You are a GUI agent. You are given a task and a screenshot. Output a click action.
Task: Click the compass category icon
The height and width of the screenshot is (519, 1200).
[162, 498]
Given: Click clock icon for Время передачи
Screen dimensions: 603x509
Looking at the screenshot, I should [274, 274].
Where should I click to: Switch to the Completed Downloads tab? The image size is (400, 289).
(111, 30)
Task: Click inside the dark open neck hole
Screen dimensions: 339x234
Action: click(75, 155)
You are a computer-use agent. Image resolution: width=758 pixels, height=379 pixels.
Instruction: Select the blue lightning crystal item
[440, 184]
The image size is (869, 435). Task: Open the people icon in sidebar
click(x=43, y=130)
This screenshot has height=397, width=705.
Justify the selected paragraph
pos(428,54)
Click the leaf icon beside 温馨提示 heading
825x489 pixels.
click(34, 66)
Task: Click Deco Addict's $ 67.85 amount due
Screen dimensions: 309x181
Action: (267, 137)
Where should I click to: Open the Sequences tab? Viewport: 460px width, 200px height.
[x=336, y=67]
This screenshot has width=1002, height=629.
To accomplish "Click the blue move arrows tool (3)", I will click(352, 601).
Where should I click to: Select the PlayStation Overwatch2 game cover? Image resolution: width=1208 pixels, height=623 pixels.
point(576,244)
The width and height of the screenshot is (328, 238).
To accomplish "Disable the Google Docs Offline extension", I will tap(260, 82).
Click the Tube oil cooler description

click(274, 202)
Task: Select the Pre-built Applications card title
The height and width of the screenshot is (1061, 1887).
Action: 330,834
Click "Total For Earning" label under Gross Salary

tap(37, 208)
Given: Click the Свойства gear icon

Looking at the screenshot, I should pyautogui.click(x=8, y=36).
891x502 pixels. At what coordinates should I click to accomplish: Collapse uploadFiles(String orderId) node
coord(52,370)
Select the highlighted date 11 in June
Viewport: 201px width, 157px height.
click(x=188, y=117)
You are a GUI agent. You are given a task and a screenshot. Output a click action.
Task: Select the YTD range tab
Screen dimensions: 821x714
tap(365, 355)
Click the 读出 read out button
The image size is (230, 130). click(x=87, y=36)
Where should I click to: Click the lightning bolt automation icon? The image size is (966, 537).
***
-- What is needed --
Please reproduce every line of the material above verbatim, from the first line to the last, without any changes.

-- Output for this task --
You are a GUI agent. You are given a task and a screenshot. Output a click action.
Task: Click the compass category icon
The height and width of the screenshot is (519, 1200).
[162, 498]
Given: Click clock icon for Время передачи
Screen dimensions: 603x509
Looking at the screenshot, I should [274, 274].
Where should I click to: Switch to the Completed Downloads tab? The image size is (400, 289).
(111, 30)
Task: Click inside the dark open neck hole
Screen dimensions: 339x234
Action: click(75, 155)
You are a computer-use agent. Image resolution: width=758 pixels, height=379 pixels.
Instruction: Select the blue lightning crystal item
[440, 184]
The image size is (869, 435). Task: Open the people icon in sidebar
click(x=43, y=130)
This screenshot has height=397, width=705.
Justify the selected paragraph
pos(428,54)
Click the leaf icon beside 温馨提示 heading
825x489 pixels.
click(34, 66)
Task: Click Deco Addict's $ 67.85 amount due
Screen dimensions: 309x181
Action: (267, 137)
Where should I click to: Open the Sequences tab? Viewport: 460px width, 200px height.
[x=336, y=67]
This screenshot has width=1002, height=629.
To accomplish "Click the blue move arrows tool (3)", I will click(352, 601).
Where should I click to: Select the PlayStation Overwatch2 game cover? Image resolution: width=1208 pixels, height=623 pixels.
point(576,244)
The width and height of the screenshot is (328, 238).
To accomplish "Disable the Google Docs Offline extension", I will tap(260, 82).
Click the Tube oil cooler description

click(274, 202)
Task: Select the Pre-built Applications card title
The height and width of the screenshot is (1061, 1887).
Action: 330,834
Click "Total For Earning" label under Gross Salary

tap(37, 208)
Given: Click the Свойства gear icon

Looking at the screenshot, I should pyautogui.click(x=8, y=36).
891x502 pixels. At what coordinates should I click to accomplish: Collapse uploadFiles(String orderId) node
coord(52,370)
Select the highlighted date 11 in June
Viewport: 201px width, 157px height.
click(x=188, y=117)
You are a GUI agent. You are given a task and a screenshot. Output a click action.
Task: Select the YTD range tab
Screen dimensions: 821x714
tap(365, 355)
Click the 读出 read out button
The image size is (230, 130). click(x=87, y=36)
Where should I click to: Click the lightning bolt automation icon? The image size is (966, 537).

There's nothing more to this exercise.